- cross-posted to:
- technology@lemmy.ml
- cross-posted to:
- technology@lemmy.ml
cross-posted from: https://lemmy.ml/post/20858435
Will AI soon surpass the human brain? If you ask employees at OpenAI, Google DeepMind and other large tech companies, it is inevitable. However, researchers at Radboud University and other institutes show new proof that those claims are overblown and unlikely to ever come to fruition. Their findings are published in Computational Brain & Behavior today.
incremental improvements on a dead end, still gets you to the dead end.
Then you need to give me an explanation for why it’s a dead end
because, having coded them myself, I am under no illusions as to their capabilities. They are not magic. “just” some matrix multiplications that generate a probability distribution for the next token, which is then randomly sampled.

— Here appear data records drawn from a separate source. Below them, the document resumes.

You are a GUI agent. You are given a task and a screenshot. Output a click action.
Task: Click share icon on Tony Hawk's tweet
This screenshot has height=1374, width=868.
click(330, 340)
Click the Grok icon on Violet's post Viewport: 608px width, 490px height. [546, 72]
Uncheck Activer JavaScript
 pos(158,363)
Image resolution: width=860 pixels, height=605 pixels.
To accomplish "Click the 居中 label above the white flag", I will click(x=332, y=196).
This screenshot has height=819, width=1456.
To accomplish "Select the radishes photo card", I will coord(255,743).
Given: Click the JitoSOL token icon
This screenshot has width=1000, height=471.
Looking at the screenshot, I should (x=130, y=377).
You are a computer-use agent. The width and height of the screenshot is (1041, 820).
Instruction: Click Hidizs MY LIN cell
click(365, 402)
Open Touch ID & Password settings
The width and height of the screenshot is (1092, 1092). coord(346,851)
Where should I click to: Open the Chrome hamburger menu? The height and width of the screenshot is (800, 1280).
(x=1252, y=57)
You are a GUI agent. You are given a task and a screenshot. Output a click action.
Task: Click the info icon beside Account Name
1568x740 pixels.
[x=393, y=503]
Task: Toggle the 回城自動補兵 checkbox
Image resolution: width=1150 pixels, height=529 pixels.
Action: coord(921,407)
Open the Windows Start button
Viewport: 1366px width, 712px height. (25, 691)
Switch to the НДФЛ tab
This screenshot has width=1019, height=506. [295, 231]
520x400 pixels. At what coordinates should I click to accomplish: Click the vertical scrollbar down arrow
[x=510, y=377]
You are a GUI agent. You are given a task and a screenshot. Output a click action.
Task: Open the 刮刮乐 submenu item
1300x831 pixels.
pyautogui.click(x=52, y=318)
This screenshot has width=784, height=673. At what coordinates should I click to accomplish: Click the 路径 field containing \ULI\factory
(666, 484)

You seem to be talking about LLMs now and I’m not. LLMs being a dead end is perfectly compatible with what I just said. We’ll just try a different approach next then. Even the fact of realizing they’re a dead end is yet another step towards AGI.
yeah, so that means that it’s not incremental improvement on what we have that we need. That will get us nowhere. We need a (as yet unknown) completely different approach. Which is the opposite of incremental improvement.
I didn’t say we need to improve on what we have. We just need to keep making better technology which we will keep doing unless we destroy ourselves first.
Did you read the article, or the actual research paper? They present a mathematical proof that any hypothetical method of training an AI that produces an algorithm that performs better than random chance could also be used to solve a known intractible problem, which is impossible with all known current methods. This means that any algorithm we can produce that works by training an AI would run in exponential time or worse.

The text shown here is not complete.